━━ Reading passage
Nutrition in Cats

Cats and Protein:

Cat Food I: An Overview

As carnivores, cats normally eat a lot of protein. It is the main nutrient that they use for energy and it is what tells them that they have had enough to eat. To keep them healthy, we recommend feeding high protein foods to most cats. Limiting the amount of food consumed may also be necessary.

Dry foods are always high in carbohydrates and relatively low in protein. Cats fed dry food tend to be more overweight and less active than cats fed high protein canned food. We have had very little success in getting cats to lose weight on any dry food.

Cat Food II: A Case for Protein

We usually recommend feeding cats high protein canned food only. We recommend finding a quality canned food that is at least 12% protein. A ten pound cat should get about 3 oz. (one small can) twice daily.

Cats are not Small Bears:

Cat Food III: Reading the Label

Cats are strict carnivores. Their natural diet does not include cranberries, blueberries, tomatoes, yogurt and carrots. They cannot convert beta-carotene into vitamin A or flaxseed oil into useful omega-3 fatty acids. While all these things have been proven to be beneficial to humans and may be beneficial to bears, they are probably of no value to cats.

Changing from Dry to Canned Food - The Finicky Cat:

If a cat has learned as a kitten that dry kibble is food, they may refuse to eat canned food, either because they don't recognize it as food or because they prefer the taste and texture of the kibble. When this happens, it can be extremely difficult to make the change.

To encourage a cat to eat canned food, there are some things you can try, often in combination:

  • Start by mixing some canned food into the dry.
  • Crunch up the dry food and sprinkle its dust onto the canned food.
  • Add other tasty things to the canned food. The probiotic FortiFlora sometimes works well.
  • Feed enough dry food to keep them healthy but not enough to keep them sated. We usually calculate the amount of calories a cat would need for maintenance and then feed 80% of that.
  • If they pester you for food, get a timer or alarm clock just for them and associate its ringing with food time. Don't give any food unless that alarm is ringing. (Don't use a bell that you ring manually or they will pester you to ring the bell so that they can get fed.)

Changing from Dry to Canned Food - The Sensitive Stomach:

If you have tried food and your cat always gets sick on it, keep in mind that this is almost never because your cat can't eat canned food. It is almost always because they can't eat some canned foods. A lot of canned foods have shared or similar ingredients. If it seems that your cat can't tolerate canned food, we recommend that you start slowly and pick one or two canned foods with limited ingredients in them. It's best to start with foods that are free of carbohydrates, plant proteins, by-products, tuna, chicken, and salmon.

Risks of Changing a Cat's Diet:

Digestive Upset.
Changing suddenly from one type of food to another can cause diarrhea and other gastrointestinal signs. We usually recommend a gradual transition over one or two weeks.

Hepatic Lipidosis.
━━━━
━━ Records shown
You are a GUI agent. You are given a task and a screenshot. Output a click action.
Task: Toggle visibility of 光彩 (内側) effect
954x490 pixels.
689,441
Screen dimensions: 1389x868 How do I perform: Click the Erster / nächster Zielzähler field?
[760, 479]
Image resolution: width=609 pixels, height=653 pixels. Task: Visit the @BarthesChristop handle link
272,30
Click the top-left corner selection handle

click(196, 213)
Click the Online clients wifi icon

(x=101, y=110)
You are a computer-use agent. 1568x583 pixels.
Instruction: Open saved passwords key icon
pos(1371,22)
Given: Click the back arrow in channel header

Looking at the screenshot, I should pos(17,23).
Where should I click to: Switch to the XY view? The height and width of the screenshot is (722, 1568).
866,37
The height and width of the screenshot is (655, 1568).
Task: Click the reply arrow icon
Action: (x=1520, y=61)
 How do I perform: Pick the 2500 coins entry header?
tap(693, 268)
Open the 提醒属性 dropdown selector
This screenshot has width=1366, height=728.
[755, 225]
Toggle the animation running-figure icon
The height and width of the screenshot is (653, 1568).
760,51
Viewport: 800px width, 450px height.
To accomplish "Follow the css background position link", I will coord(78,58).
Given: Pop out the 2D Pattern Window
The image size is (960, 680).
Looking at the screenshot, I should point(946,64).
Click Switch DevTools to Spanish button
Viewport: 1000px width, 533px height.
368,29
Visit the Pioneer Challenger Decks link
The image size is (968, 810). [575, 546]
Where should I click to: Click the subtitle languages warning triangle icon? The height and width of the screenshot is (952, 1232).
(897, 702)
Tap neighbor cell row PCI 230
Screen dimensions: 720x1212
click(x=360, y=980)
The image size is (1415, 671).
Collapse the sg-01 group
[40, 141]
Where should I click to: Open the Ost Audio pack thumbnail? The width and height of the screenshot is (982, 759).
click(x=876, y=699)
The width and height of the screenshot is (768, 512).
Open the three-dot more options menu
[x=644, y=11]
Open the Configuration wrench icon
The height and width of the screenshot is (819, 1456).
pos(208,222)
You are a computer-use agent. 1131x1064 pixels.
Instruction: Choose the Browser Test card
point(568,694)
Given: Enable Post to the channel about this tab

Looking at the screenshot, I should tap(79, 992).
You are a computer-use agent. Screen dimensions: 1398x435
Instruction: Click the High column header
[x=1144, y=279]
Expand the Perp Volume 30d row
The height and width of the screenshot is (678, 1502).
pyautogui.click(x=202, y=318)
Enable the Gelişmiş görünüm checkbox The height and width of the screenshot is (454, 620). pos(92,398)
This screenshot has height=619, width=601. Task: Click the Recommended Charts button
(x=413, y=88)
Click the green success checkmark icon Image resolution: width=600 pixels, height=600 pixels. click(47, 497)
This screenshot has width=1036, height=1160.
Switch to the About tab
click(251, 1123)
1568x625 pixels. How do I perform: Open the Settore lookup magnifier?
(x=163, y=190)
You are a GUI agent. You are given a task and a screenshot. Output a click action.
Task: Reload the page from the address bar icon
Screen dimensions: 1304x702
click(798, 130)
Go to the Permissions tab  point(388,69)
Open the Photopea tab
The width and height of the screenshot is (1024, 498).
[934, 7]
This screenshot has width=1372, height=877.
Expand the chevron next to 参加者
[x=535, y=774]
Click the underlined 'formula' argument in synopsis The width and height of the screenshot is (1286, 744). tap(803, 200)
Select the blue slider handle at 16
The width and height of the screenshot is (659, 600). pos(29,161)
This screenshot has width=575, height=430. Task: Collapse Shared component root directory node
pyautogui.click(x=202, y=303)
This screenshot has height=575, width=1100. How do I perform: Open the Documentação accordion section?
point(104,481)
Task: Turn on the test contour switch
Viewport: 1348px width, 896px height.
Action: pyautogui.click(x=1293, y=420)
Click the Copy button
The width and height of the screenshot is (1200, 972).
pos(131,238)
━━━━
Can you set down the part of the cat nutrition text starting at "As carnivores, cats" and ending at "also be necessary.", word for word? The listing is not needed for what follows.

As carnivores, cats normally eat a lot of protein. It is the main nutrient that they use for energy and it is what tells them that they have had enough to eat. To keep them healthy, we recommend feeding high protein foods to most cats. Limiting the amount of food consumed may also be necessary.